┌────────

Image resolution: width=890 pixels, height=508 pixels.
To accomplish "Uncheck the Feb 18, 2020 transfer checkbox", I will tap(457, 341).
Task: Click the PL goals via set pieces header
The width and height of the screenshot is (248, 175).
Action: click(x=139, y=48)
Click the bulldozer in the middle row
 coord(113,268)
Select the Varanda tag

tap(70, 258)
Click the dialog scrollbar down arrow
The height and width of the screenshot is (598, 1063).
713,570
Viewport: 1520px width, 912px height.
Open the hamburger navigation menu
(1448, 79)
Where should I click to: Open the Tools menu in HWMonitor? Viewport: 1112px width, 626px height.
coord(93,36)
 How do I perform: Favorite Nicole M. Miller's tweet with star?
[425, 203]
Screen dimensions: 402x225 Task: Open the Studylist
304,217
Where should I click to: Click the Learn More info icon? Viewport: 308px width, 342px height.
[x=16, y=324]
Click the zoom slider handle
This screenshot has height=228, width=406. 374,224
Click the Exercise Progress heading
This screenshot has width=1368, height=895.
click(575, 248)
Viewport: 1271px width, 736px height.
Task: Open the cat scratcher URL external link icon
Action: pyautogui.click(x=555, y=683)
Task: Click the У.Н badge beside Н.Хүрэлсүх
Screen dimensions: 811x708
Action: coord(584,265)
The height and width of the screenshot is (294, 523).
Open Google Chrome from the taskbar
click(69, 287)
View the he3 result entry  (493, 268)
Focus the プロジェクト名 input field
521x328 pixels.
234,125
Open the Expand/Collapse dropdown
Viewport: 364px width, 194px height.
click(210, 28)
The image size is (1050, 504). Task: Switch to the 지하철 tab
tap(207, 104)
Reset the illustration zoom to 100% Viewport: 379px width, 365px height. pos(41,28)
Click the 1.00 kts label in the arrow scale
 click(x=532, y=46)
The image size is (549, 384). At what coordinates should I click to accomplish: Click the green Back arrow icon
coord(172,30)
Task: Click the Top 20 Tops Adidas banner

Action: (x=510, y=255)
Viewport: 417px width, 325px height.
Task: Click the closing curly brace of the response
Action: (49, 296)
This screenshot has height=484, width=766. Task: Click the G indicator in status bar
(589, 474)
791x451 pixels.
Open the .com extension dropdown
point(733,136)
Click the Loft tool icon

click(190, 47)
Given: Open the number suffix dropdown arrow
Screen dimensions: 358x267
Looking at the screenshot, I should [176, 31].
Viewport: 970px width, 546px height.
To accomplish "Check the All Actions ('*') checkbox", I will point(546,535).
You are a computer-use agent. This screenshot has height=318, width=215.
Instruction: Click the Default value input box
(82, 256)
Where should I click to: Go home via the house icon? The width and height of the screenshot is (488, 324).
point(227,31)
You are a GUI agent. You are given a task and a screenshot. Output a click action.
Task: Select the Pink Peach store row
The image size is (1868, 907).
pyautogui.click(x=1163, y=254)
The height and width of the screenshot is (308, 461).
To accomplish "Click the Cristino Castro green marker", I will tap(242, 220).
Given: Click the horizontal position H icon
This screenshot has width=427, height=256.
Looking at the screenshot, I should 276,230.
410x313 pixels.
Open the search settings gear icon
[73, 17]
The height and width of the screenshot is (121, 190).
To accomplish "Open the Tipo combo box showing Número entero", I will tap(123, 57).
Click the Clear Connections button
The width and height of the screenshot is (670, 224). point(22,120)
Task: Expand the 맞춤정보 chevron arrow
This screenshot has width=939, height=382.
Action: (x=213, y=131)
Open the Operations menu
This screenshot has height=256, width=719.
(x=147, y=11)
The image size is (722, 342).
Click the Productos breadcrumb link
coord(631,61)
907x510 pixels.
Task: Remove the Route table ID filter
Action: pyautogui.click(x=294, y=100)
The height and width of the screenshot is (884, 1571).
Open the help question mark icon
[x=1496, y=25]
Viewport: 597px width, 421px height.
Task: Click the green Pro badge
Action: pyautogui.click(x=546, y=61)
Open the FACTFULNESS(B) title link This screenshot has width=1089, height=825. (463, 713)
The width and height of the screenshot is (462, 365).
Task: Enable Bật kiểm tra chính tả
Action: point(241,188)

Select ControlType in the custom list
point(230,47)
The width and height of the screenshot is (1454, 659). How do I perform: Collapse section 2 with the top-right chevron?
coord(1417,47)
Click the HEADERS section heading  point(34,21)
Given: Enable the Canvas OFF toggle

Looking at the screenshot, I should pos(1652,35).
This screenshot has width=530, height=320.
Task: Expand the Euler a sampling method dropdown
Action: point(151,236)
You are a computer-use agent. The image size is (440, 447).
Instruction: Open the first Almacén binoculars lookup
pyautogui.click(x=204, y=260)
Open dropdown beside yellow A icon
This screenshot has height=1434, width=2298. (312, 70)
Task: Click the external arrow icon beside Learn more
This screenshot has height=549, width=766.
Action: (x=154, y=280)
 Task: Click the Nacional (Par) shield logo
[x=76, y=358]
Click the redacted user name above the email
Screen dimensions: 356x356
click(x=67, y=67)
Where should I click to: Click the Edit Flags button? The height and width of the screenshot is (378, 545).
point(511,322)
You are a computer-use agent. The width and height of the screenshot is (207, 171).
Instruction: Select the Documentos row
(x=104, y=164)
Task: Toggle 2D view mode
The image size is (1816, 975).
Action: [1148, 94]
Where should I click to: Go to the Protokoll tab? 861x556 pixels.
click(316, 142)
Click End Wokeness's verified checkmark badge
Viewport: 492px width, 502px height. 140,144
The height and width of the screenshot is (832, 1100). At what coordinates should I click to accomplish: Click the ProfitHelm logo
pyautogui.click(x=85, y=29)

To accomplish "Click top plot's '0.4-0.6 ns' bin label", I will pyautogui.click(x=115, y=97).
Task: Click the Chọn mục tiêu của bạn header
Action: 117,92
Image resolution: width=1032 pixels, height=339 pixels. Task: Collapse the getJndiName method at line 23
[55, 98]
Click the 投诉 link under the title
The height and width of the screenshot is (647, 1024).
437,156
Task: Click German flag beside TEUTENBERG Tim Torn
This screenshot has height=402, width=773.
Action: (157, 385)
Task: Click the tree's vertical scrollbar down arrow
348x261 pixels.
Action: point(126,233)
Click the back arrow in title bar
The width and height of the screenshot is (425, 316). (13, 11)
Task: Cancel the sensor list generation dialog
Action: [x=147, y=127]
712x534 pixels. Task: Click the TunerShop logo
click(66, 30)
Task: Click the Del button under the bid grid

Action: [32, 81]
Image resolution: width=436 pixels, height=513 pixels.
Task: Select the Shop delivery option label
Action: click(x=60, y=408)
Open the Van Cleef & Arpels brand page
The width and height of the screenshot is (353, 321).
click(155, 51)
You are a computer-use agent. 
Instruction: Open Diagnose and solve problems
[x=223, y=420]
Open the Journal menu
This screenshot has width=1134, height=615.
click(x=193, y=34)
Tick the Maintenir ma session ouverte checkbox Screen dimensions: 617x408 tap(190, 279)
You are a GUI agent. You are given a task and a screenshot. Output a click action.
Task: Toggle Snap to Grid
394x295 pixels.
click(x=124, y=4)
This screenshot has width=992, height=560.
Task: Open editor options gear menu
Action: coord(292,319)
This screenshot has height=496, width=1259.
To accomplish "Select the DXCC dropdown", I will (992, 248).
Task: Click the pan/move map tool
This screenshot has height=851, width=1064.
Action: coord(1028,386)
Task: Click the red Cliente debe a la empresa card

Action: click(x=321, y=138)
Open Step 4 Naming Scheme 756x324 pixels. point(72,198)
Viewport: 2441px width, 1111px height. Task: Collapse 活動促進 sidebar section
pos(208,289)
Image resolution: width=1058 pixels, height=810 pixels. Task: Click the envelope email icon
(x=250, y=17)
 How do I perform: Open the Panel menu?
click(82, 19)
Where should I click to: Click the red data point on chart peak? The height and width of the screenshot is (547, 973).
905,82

└────────

* _Instruction_
Repeat every line of the material above verbatim.

* _Answer to this task_
Image resolution: width=890 pixels, height=508 pixels.
To accomplish "Uncheck the Feb 18, 2020 transfer checkbox", I will tap(457, 341).
Task: Click the PL goals via set pieces header
The width and height of the screenshot is (248, 175).
Action: click(x=139, y=48)
Click the bulldozer in the middle row
 coord(113,268)
Select the Varanda tag

tap(70, 258)
Click the dialog scrollbar down arrow
The height and width of the screenshot is (598, 1063).
713,570
Viewport: 1520px width, 912px height.
Open the hamburger navigation menu
(1448, 79)
Where should I click to: Open the Tools menu in HWMonitor? Viewport: 1112px width, 626px height.
coord(93,36)
 How do I perform: Favorite Nicole M. Miller's tweet with star?
[425, 203]
Screen dimensions: 402x225 Task: Open the Studylist
304,217
Where should I click to: Click the Learn More info icon? Viewport: 308px width, 342px height.
[x=16, y=324]
Click the zoom slider handle
This screenshot has height=228, width=406. 374,224
Click the Exercise Progress heading
This screenshot has width=1368, height=895.
click(575, 248)
Viewport: 1271px width, 736px height.
Task: Open the cat scratcher URL external link icon
Action: pyautogui.click(x=555, y=683)
Task: Click the У.Н badge beside Н.Хүрэлсүх
Screen dimensions: 811x708
Action: coord(584,265)
The height and width of the screenshot is (294, 523).
Open Google Chrome from the taskbar
click(69, 287)
View the he3 result entry  (493, 268)
Focus the プロジェクト名 input field
521x328 pixels.
234,125
Open the Expand/Collapse dropdown
Viewport: 364px width, 194px height.
click(210, 28)
The image size is (1050, 504). Task: Switch to the 지하철 tab
tap(207, 104)
Reset the illustration zoom to 100% Viewport: 379px width, 365px height. pos(41,28)
Click the 1.00 kts label in the arrow scale
 click(x=532, y=46)
The image size is (549, 384). At what coordinates should I click to accomplish: Click the green Back arrow icon
coord(172,30)
Task: Click the Top 20 Tops Adidas banner

Action: (x=510, y=255)
Viewport: 417px width, 325px height.
Task: Click the closing curly brace of the response
Action: (49, 296)
This screenshot has height=484, width=766. Task: Click the G indicator in status bar
(589, 474)
791x451 pixels.
Open the .com extension dropdown
point(733,136)
Click the Loft tool icon

click(190, 47)
Given: Open the number suffix dropdown arrow
Screen dimensions: 358x267
Looking at the screenshot, I should [176, 31].
Viewport: 970px width, 546px height.
To accomplish "Check the All Actions ('*') checkbox", I will point(546,535).
You are a computer-use agent. This screenshot has height=318, width=215.
Instruction: Click the Default value input box
(82, 256)
Where should I click to: Go home via the house icon? The width and height of the screenshot is (488, 324).
point(227,31)
You are a GUI agent. You are given a task and a screenshot. Output a click action.
Task: Select the Pink Peach store row
The image size is (1868, 907).
pyautogui.click(x=1163, y=254)
The height and width of the screenshot is (308, 461).
To accomplish "Click the Cristino Castro green marker", I will tap(242, 220).
Given: Click the horizontal position H icon
This screenshot has width=427, height=256.
Looking at the screenshot, I should 276,230.
410x313 pixels.
Open the search settings gear icon
[73, 17]
The height and width of the screenshot is (121, 190).
To accomplish "Open the Tipo combo box showing Número entero", I will tap(123, 57).
Click the Clear Connections button
The width and height of the screenshot is (670, 224). point(22,120)
Task: Expand the 맞춤정보 chevron arrow
This screenshot has width=939, height=382.
Action: (x=213, y=131)
Open the Operations menu
This screenshot has height=256, width=719.
(x=147, y=11)
The image size is (722, 342).
Click the Productos breadcrumb link
coord(631,61)
907x510 pixels.
Task: Remove the Route table ID filter
Action: pyautogui.click(x=294, y=100)
The height and width of the screenshot is (884, 1571).
Open the help question mark icon
[x=1496, y=25]
Viewport: 597px width, 421px height.
Task: Click the green Pro badge
Action: pyautogui.click(x=546, y=61)
Open the FACTFULNESS(B) title link This screenshot has width=1089, height=825. (463, 713)
The width and height of the screenshot is (462, 365).
Task: Enable Bật kiểm tra chính tả
Action: point(241,188)

Select ControlType in the custom list
point(230,47)
The width and height of the screenshot is (1454, 659). How do I perform: Collapse section 2 with the top-right chevron?
coord(1417,47)
Click the HEADERS section heading  point(34,21)
Given: Enable the Canvas OFF toggle

Looking at the screenshot, I should pos(1652,35).
This screenshot has width=530, height=320.
Task: Expand the Euler a sampling method dropdown
Action: point(151,236)
You are a computer-use agent. The image size is (440, 447).
Instruction: Open the first Almacén binoculars lookup
pyautogui.click(x=204, y=260)
Open dropdown beside yellow A icon
This screenshot has height=1434, width=2298. (312, 70)
Task: Click the external arrow icon beside Learn more
This screenshot has height=549, width=766.
Action: (x=154, y=280)
 Task: Click the Nacional (Par) shield logo
[x=76, y=358]
Click the redacted user name above the email
Screen dimensions: 356x356
click(x=67, y=67)
Where should I click to: Click the Edit Flags button? The height and width of the screenshot is (378, 545).
point(511,322)
You are a computer-use agent. The width and height of the screenshot is (207, 171).
Instruction: Select the Documentos row
(x=104, y=164)
Task: Toggle 2D view mode
The image size is (1816, 975).
Action: [1148, 94]
Where should I click to: Go to the Protokoll tab? 861x556 pixels.
click(316, 142)
Click End Wokeness's verified checkmark badge
Viewport: 492px width, 502px height. 140,144
The height and width of the screenshot is (832, 1100). At what coordinates should I click to accomplish: Click the ProfitHelm logo
pyautogui.click(x=85, y=29)

To accomplish "Click top plot's '0.4-0.6 ns' bin label", I will pyautogui.click(x=115, y=97).
Task: Click the Chọn mục tiêu của bạn header
Action: 117,92
Image resolution: width=1032 pixels, height=339 pixels. Task: Collapse the getJndiName method at line 23
[55, 98]
Click the 投诉 link under the title
The height and width of the screenshot is (647, 1024).
437,156
Task: Click German flag beside TEUTENBERG Tim Torn
This screenshot has height=402, width=773.
Action: (157, 385)
Task: Click the tree's vertical scrollbar down arrow
348x261 pixels.
Action: point(126,233)
Click the back arrow in title bar
The width and height of the screenshot is (425, 316). (13, 11)
Task: Cancel the sensor list generation dialog
Action: [x=147, y=127]
712x534 pixels. Task: Click the TunerShop logo
click(66, 30)
Task: Click the Del button under the bid grid

Action: [32, 81]
Image resolution: width=436 pixels, height=513 pixels.
Task: Select the Shop delivery option label
Action: click(x=60, y=408)
Open the Van Cleef & Arpels brand page
The width and height of the screenshot is (353, 321).
click(155, 51)
You are a computer-use agent. 
Instruction: Open Diagnose and solve problems
[x=223, y=420]
Open the Journal menu
This screenshot has width=1134, height=615.
click(x=193, y=34)
Tick the Maintenir ma session ouverte checkbox Screen dimensions: 617x408 tap(190, 279)
You are a GUI agent. You are given a task and a screenshot. Output a click action.
Task: Toggle Snap to Grid
394x295 pixels.
click(x=124, y=4)
This screenshot has width=992, height=560.
Task: Open editor options gear menu
Action: coord(292,319)
This screenshot has height=496, width=1259.
To accomplish "Select the DXCC dropdown", I will (992, 248).
Task: Click the pan/move map tool
This screenshot has height=851, width=1064.
Action: coord(1028,386)
Task: Click the red Cliente debe a la empresa card

Action: click(x=321, y=138)
Open Step 4 Naming Scheme 756x324 pixels. point(72,198)
Viewport: 2441px width, 1111px height. Task: Collapse 活動促進 sidebar section
pos(208,289)
Image resolution: width=1058 pixels, height=810 pixels. Task: Click the envelope email icon
(x=250, y=17)
 How do I perform: Open the Panel menu?
click(82, 19)
Where should I click to: Click the red data point on chart peak? The height and width of the screenshot is (547, 973).
905,82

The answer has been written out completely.